■ GOAL OF THE EXERCISE: Which lines run from the one containing "支援する (86, 2338)" to the end of the entries? Quote them exactly, and nothing else.

Saved entries

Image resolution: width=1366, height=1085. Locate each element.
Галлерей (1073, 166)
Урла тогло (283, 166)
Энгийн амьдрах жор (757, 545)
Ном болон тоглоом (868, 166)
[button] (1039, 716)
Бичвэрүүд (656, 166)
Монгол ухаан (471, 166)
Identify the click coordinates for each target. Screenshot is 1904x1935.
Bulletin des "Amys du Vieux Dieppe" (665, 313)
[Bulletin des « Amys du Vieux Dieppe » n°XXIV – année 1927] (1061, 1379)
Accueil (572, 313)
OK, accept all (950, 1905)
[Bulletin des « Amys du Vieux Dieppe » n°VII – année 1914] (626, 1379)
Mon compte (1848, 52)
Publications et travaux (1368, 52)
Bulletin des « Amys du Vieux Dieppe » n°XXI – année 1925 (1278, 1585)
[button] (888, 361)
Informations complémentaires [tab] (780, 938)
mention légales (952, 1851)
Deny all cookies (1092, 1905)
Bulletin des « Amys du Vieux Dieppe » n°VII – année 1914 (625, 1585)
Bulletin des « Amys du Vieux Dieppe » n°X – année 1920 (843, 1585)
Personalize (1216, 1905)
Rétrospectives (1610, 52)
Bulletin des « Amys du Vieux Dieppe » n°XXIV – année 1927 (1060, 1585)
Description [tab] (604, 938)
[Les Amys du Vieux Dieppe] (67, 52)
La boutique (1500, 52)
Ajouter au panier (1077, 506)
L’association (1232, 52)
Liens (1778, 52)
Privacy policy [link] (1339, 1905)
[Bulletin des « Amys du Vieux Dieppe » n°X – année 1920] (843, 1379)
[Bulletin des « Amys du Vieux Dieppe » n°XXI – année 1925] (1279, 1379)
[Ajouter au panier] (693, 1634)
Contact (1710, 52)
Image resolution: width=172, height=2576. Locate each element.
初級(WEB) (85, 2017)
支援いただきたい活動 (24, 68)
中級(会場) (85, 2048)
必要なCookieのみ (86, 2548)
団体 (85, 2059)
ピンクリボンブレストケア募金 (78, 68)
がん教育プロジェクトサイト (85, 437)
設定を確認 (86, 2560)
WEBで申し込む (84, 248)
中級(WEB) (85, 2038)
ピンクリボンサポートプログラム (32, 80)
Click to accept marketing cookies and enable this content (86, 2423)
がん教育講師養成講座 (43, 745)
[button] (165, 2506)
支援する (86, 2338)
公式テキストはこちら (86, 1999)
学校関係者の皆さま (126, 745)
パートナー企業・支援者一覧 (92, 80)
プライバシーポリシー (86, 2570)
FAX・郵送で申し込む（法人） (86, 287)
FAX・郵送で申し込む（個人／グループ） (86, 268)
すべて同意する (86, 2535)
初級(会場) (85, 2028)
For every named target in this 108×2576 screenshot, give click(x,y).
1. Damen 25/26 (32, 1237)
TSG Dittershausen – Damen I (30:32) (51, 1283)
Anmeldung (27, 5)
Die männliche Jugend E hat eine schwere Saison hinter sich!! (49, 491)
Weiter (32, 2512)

■ EXPECTED ANSWER:
支援する (86, 2338)
公式テキストはこちら (86, 1999)
学校関係者の皆さま (126, 745)
パートナー企業・支援者一覧 (92, 80)
プライバシーポリシー (86, 2570)
FAX・郵送で申し込む（法人） (86, 287)
FAX・郵送で申し込む（個人／グループ） (86, 268)
すべて同意する (86, 2535)
初級(会場) (85, 2028)
For every named target in this 108×2576 screenshot, give click(x,y).
1. Damen 25/26 (32, 1237)
TSG Dittershausen – Damen I (30:32) (51, 1283)
Anmeldung (27, 5)
Die männliche Jugend E hat eine schwere Saison hinter sich!! (49, 491)
Weiter (32, 2512)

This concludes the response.